Minor changes may have been made in production. Voice actors are creative. Otherwise, this is an accurate textual description of what is heard in our broadcast.
Eric Newsome as Announcer
Toni Lima as Cameron Cameron, reporter
Eli Campbell as Carrie Phillips, reporter
Ira Kourtum as Mr. Joseph Joseph, construction superintendent
Martin John Gallagher as Rufus Holman, Multnomah County Commissioner
Chris Porter as James Withycombe, Oregon Governor
Todd Tolces as H. Russell Albee, Portland Mayor
Mayor Timothy Levitt as Milton Evans, Vancouver Mayor
Curt Hanson as Edgar B. Piper, editor of The Oregonian
Sam A. Mowry as Frank Branch Riley, organizing committee
John Barber as Sam Hill, "Roadmaster of the Northwest"
Written, Produced, and Hosted by John F. Barber
Sound Design and Post Production of original "A Mighty Span" segement by Martin John Gallagher
Sound Design, Music, and Post Production by Marc Rose of Fuse Audio Design
Promotional Graphics by Holly Slocum Design
The Interstate Bridge, AKA Columbia River Interstate Bridge, Portland-Vancouver Interstate Bridge, Vancouver-Portland Bridge, and I-5 Bridge, was opened 14 February 1917. It was the first automobile bridge across the Columbia River between Portland, Oregon, and Vancouver, Washington, and only the second to span the river, after the Wenatchee Bridge, built in 1908. The name, "Interstate Bridge," described its location, at the border of Oregon and Washington, and its function, to carry traffic across the Columbia River, which divided the two states.

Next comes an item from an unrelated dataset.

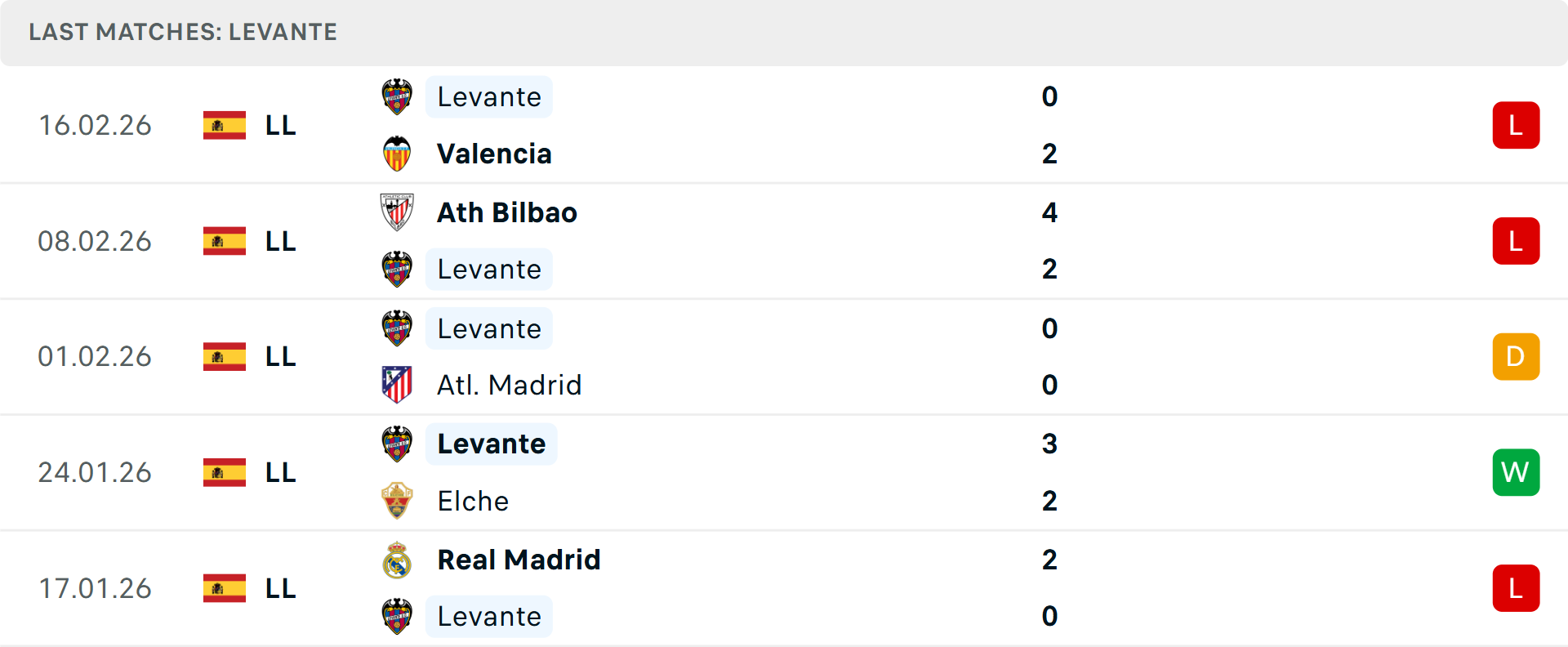
Task: Open the Ath Bilbao team link
Action: [x=507, y=212]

To be completley honest, there was no radio coverage, or broadcast, associated with the bridge opening ceremonies. In fact, there was no radio technology available in Washington or Oregon when the Interstate Bridge was opened. The first American radio broadcast of speech might have been 23 December 1900 by Reginald Aubrey Fessenden (1866-1932), a Canadian inventor known for his pioneering experiments with radio, while working for the United States Weather Bureau at Rock Point, Maryland. The first radio station was established in 1920 as KDKA, owned and operated by Westinghouse Corporation, East Pittsburgh, Pennsylvania. In November 1920, KDKA broadcast returns for the Presidential election between Warren G. Harding and James M. Cox. The earliest voice broadcast from Portland was 20 March 1921 by Charles Austin. One of Portland's first radio station licenses was granted to The Portland Telegram who offered their first broadcast on 21 November 1921. The Oregonian was granted the ninety-eighth radio license issued in the United States and began broadcasting as KGW on 22 March 1922. Vancouver's first radio station, KVAN, began broadcasting in 1939. See Portland's Radio History for an excellent account of radio and television history in Portland, Oregon.

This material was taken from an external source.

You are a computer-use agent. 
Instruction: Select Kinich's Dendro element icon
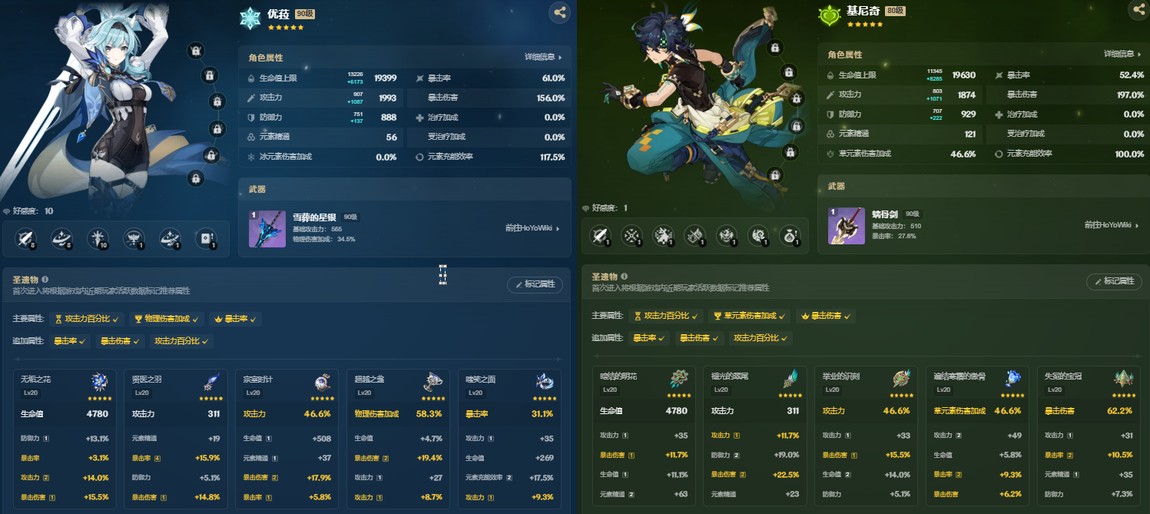(x=829, y=15)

Despite the lack of radio coverage, reports and editorials published in Washington and Oregon newspapers about the opening of the Interstate Bridge provide many historical details about the ceremony, the setting, and what was seen and heard. With speeches by community and state leaders, the opening ceremony itself, a parade of automobiles, marching bands, and several thousand pedestrians moving throughout downtown Vancouver, sounds and sights were abundant.

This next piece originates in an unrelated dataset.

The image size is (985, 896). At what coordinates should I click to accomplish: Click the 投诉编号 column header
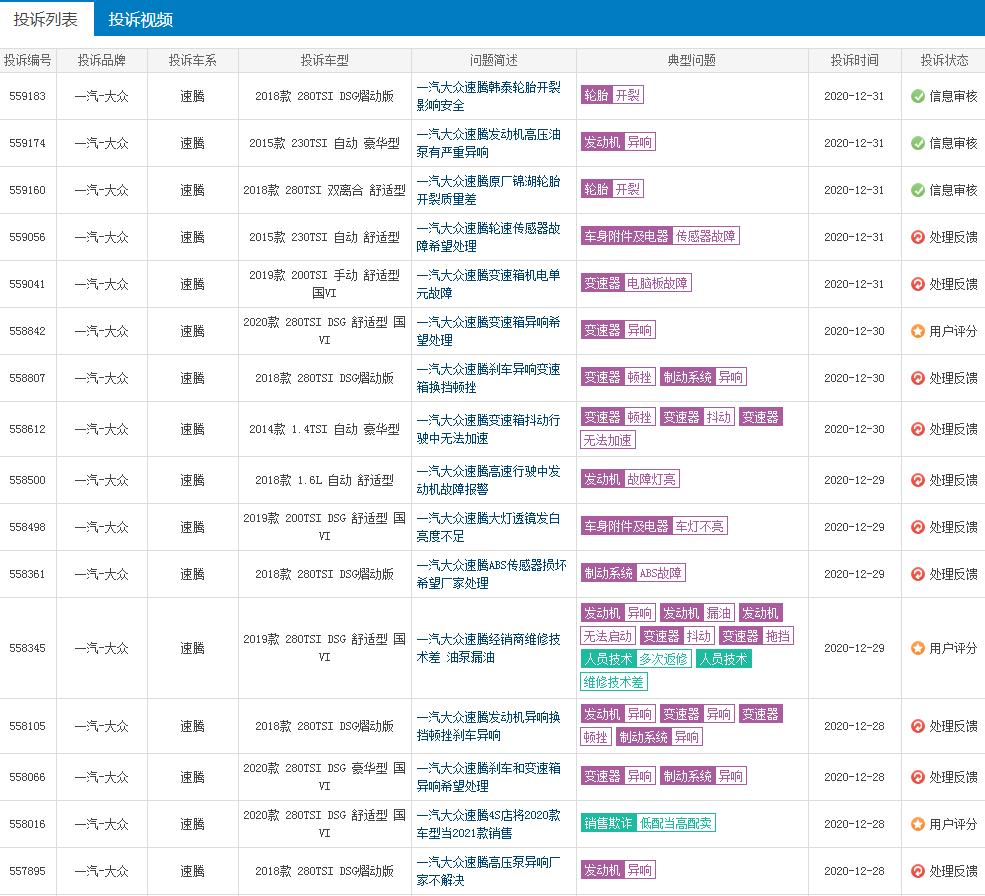28,60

Based on this historical record, and inspired by early radio news dramatization programs, like The March of Time, You Are There, and Stroke of Fate (see "Dramatization," below), Re-Imagined Radio re-created the sounds and sights one might have experienced in this dramatization. For example, we moved all speeches to the bridge in order to maintain the bridge as the focus of the listening context and to maintain the timeframe of the opening ceremony. Quoted remarks of the speakers were used as reported. We placed a fictional news commentator on the bridge, near the temporary platform, where he could see and hear the speeches and other events. A mobile reporter was at the south end of the bridge, the Oregon side. Another was at the north end, in Vancouver, Washington. Remarks by the news commentator and the two reporters were created from research of historical records.
Bridge Background
NOTE: The information below about The Interstate Bridge, its background, details, and timeline is abbreviated. For a more thorough exploration see the Interstate Bridge segement of The Historic Pacific Highway in Washington website, maintained by Curt Cunningham.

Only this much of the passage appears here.